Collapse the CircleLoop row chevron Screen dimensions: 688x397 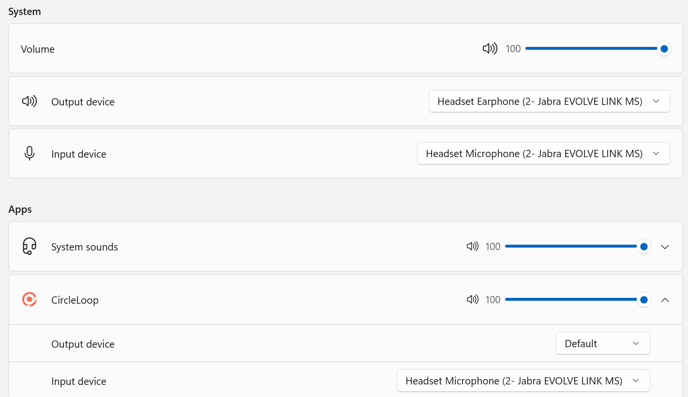pyautogui.click(x=665, y=300)
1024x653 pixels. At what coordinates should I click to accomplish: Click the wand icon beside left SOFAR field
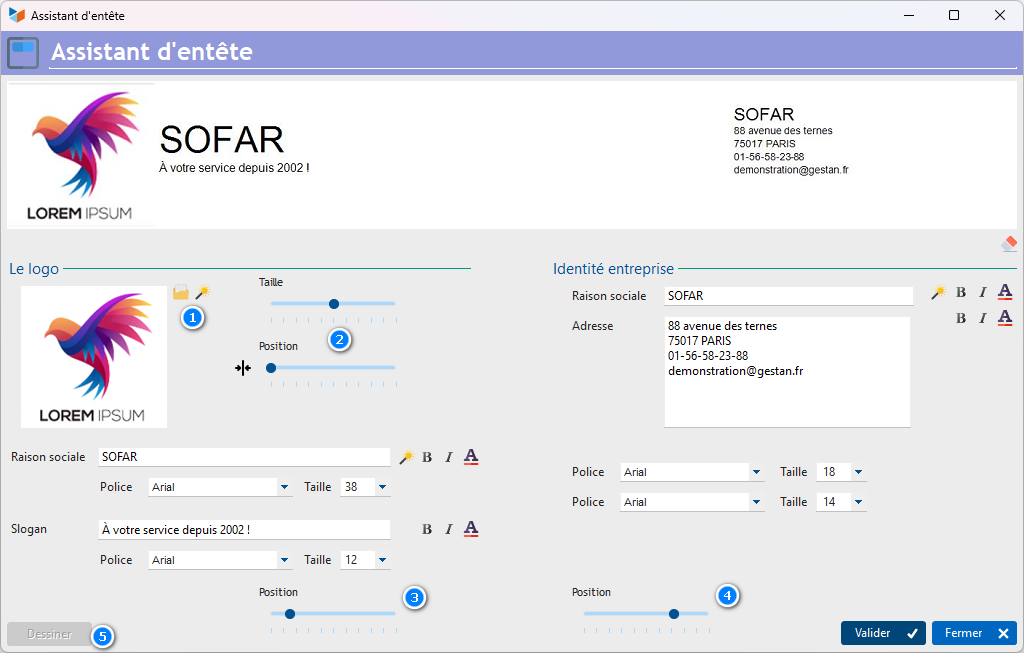click(x=405, y=457)
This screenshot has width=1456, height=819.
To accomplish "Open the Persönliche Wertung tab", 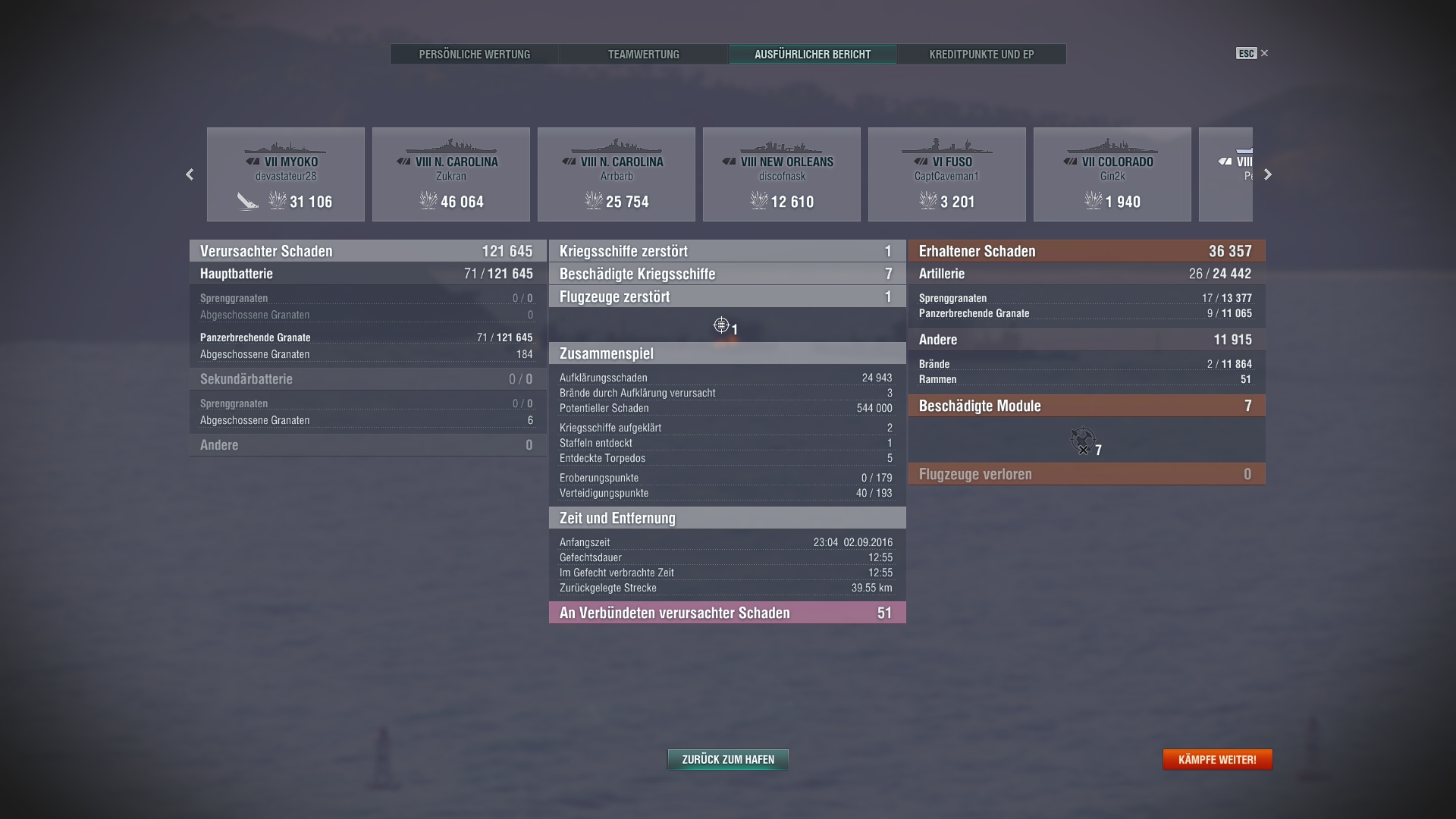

-*-*-

▶ [DESCRIPTION OF THE TASK]
Copy out the entries word for word, from the line containing "1024x653 pixels. At" through the end of the entries, leaving out the pictures.

▶ [FINISHED TASK]
1024x653 pixels. At what coordinates should I click to accomplish: Click the wand icon beside left SOFAR field
click(x=405, y=457)
This screenshot has width=1456, height=819.
To accomplish "Open the Persönliche Wertung tab", 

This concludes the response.